Artigianato aumentato è il titolo della Campagna nazionale “Artigianato, futuro del made in Italy 2026”, promossa da Confartigianato, CNA e Casartigiani, insieme alla Fondazione Symbola e con il patrocinio del Ministero delle Imprese e del Made in Italy. Un progetto che dal 2023 racconta l’anima produttiva del Paese: un’Italia competitiva grazie alla capacità di coniugare innovazione e creatività.

Il concetto di artigianato aumentato definisce un modello evolutivo che integra la tradizione manifatturiera italiana con tre fattori chiave – design, sostenibilità e innovazione – oggi capaci di rafforzarne competenze e valore. L’obiettivo è far conoscere un approccio già diffuso in molte realtà artigianali italiane, capace di consolidare l’identità delle imprese artigiane, aumentarne la competitività e generare ricadute economiche, culturali e occupazionali a livello locale.

La campagna sarà lanciata il 23 aprile 2026, in occasione della Giornata Nazionale del Made in Italy. Dieci mestieri saranno raccontati nella loro evoluzione, mostrando come sostenibilità, design e innovazione contribuiscano a rinnovarne pratiche e competenze. Un percorso che richiama la natura stessa dell’artigianato, da sempre capace di innovare, e che ancora oggi rappresenta un elemento fondamentale per il valore e la qualità del sistema produttivo italiano.

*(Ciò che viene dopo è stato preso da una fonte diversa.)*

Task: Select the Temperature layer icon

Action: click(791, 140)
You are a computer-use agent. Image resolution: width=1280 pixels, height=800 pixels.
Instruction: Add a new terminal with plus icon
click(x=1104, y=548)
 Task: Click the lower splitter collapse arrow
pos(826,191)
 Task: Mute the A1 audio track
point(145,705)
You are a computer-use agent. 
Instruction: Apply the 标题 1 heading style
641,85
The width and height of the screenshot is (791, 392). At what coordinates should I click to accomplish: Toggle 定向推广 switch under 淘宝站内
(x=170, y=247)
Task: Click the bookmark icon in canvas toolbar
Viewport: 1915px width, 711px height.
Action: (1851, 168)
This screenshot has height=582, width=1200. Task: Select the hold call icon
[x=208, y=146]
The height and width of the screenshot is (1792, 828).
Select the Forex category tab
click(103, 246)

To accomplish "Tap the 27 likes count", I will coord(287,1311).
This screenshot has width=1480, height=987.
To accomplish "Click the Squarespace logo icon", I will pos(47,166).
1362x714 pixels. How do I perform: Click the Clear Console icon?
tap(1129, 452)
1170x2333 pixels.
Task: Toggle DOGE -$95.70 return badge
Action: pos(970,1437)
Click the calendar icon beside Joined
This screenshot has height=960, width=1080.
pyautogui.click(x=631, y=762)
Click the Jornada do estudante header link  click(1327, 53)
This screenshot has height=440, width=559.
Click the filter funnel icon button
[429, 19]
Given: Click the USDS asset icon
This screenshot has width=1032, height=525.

L’11 giugno 2026, a Mantova, la campagna si concluderà nell’ambito del XXIV Seminario Estivo della Fondazione Symbola. Sarà l’occasione per celebrare cento protagonisti e riconoscerne pubblicamente la capacità di evolvere, restando competitivi e mantenendo vive le competenze e i saperi tradizionali che rendono il made in Italy apprezzato nel mondo.